__Click-target records__.
## begin

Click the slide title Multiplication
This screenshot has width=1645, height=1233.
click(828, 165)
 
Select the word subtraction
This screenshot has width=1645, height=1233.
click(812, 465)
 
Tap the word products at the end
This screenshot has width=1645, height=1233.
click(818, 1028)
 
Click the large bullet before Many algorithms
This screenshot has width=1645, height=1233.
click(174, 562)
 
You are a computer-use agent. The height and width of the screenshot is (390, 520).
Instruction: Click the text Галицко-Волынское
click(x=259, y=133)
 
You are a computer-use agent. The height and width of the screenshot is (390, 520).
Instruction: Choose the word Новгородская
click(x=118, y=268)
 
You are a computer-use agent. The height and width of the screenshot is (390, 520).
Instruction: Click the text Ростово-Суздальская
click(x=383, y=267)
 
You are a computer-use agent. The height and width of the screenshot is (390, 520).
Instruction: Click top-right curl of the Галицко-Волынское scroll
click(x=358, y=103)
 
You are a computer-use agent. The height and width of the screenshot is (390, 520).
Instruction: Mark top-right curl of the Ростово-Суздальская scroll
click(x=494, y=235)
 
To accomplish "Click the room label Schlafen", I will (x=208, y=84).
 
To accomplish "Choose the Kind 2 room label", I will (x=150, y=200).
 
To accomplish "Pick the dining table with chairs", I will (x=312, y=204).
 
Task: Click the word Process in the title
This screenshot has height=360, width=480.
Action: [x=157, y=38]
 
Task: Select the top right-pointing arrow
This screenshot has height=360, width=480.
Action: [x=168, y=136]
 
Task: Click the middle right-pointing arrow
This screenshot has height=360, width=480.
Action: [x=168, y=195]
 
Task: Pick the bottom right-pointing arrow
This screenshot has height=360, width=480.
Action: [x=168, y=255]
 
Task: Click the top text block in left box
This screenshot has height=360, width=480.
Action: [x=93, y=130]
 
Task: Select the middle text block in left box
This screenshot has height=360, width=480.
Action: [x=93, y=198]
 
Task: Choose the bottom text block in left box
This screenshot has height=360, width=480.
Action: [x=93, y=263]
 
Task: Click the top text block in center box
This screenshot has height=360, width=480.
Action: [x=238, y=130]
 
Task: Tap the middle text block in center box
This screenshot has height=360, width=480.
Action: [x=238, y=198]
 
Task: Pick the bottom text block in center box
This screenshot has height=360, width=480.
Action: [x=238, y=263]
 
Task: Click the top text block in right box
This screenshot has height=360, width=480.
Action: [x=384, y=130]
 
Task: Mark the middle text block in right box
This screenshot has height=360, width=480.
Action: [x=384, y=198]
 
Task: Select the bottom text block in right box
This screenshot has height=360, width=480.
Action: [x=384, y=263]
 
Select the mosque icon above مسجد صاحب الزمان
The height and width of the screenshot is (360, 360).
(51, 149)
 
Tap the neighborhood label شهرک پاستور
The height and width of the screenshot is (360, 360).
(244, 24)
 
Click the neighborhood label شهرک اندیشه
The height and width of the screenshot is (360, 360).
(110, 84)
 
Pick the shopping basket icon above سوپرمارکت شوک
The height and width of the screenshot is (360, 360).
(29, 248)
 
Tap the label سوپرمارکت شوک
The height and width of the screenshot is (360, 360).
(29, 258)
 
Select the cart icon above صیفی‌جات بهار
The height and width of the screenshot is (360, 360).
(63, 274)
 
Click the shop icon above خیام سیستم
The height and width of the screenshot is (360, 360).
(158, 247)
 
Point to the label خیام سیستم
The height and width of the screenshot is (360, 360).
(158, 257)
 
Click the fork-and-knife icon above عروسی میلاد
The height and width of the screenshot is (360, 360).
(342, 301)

## end

__The exercise__. Convert all the records above into a JSON list of strings, one string per line, and leave out the blank lines.

__Finished exercise__.
[
  "Click the slide title Multiplication",
  "This screenshot has width=1645, height=1233.",
  "click(828, 165)",
  "Select the word subtraction",
  "This screenshot has width=1645, height=1233.",
  "click(812, 465)",
  "Tap the word products at the end",
  "This screenshot has width=1645, height=1233.",
  "click(818, 1028)",
  "Click the large bullet before Many algorithms",
  "This screenshot has width=1645, height=1233.",
  "click(174, 562)",
  "You are a computer-use agent. The height and width of the screenshot is (390, 520).",
  "Instruction: Click the text Галицко-Волынское",
  "click(x=259, y=133)",
  "You are a computer-use agent. The height and width of the screenshot is (390, 520).",
  "Instruction: Choose the word Новгородская",
  "click(x=118, y=268)",
  "You are a computer-use agent. The height and width of the screenshot is (390, 520).",
  "Instruction: Click the text Ростово-Суздальская",
  "click(x=383, y=267)",
  "You are a computer-use agent. The height and width of the screenshot is (390, 520).",
  "Instruction: Click top-right curl of the Галицко-Волынское scroll",
  "click(x=358, y=103)",
  "You are a computer-use agent. The height and width of the screenshot is (390, 520).",
  "Instruction: Mark top-right curl of the Ростово-Суздальская scroll",
  "click(x=494, y=235)",
  "To accomplish \"Click the room label Schlafen\", I will (x=208, y=84).",
  "To accomplish \"Choose the Kind 2 room label\", I will (x=150, y=200).",
  "To accomplish \"Pick the dining table with chairs\", I will (x=312, y=204).",
  "Task: Click the word Process in the title",
  "This screenshot has height=360, width=480.",
  "Action: [x=157, y=38]",
  "Task: Select the top right-pointing arrow",
  "This screenshot has height=360, width=480.",
  "Action: [x=168, y=136]",
  "Task: Click the middle right-pointing arrow",
  "This screenshot has height=360, width=480.",
  "Action: [x=168, y=195]",
  "Task: Pick the bottom right-pointing arrow",
  "This screenshot has height=360, width=480.",
  "Action: [x=168, y=255]",
  "Task: Click the top text block in left box",
  "This screenshot has height=360, width=480.",
  "Action: [x=93, y=130]",
  "Task: Select the middle text block in left box",
  "This screenshot has height=360, width=480.",
  "Action: [x=93, y=198]",
  "Task: Choose the bottom text block in left box",
  "This screenshot has height=360, width=480.",
  "Action: [x=93, y=263]",
  "Task: Click the top text block in center box",
  "This screenshot has height=360, width=480.",
  "Action: [x=238, y=130]",
  "Task: Tap the middle text block in center box",
  "This screenshot has height=360, width=480.",
  "Action: [x=238, y=198]",
  "Task: Pick the bottom text block in center box",
  "This screenshot has height=360, width=480.",
  "Action: [x=238, y=263]",
  "Task: Click the top text block in right box",
  "This screenshot has height=360, width=480.",
  "Action: [x=384, y=130]",
  "Task: Mark the middle text block in right box",
  "This screenshot has height=360, width=480.",
  "Action: [x=384, y=198]",
  "Task: Select the bottom text block in right box",
  "This screenshot has height=360, width=480.",
  "Action: [x=384, y=263]",
  "Select the mosque icon above مسجد صاحب الزمان",
  "The height and width of the screenshot is (360, 360).",
  "(51, 149)",
  "Tap the neighborhood label شهرک پاستور",
  "The height and width of the screenshot is (360, 360).",
  "(244, 24)",
  "Click the neighborhood label شهرک اندیشه",
  "The height and width of the screenshot is (360, 360).",
  "(110, 84)",
  "Pick the shopping basket icon above سوپرمارکت شوک",
  "The height and width of the screenshot is (360, 360).",
  "(29, 248)",
  "Tap the label سوپرمارکت شوک",
  "The height and width of the screenshot is (360, 360).",
  "(29, 258)",
  "Select the cart icon above صیفی‌جات بهار",
  "The height and width of the screenshot is (360, 360).",
  "(63, 274)",
  "Click the shop icon above خیام سیستم",
  "The height and width of the screenshot is (360, 360).",
  "(158, 247)",
  "Point to the label خیام سیستم",
  "The height and width of the screenshot is (360, 360).",
  "(158, 257)",
  "Click the fork-and-knife icon above عروسی میلاد",
  "The height and width of the screenshot is (360, 360).",
  "(342, 301)"
]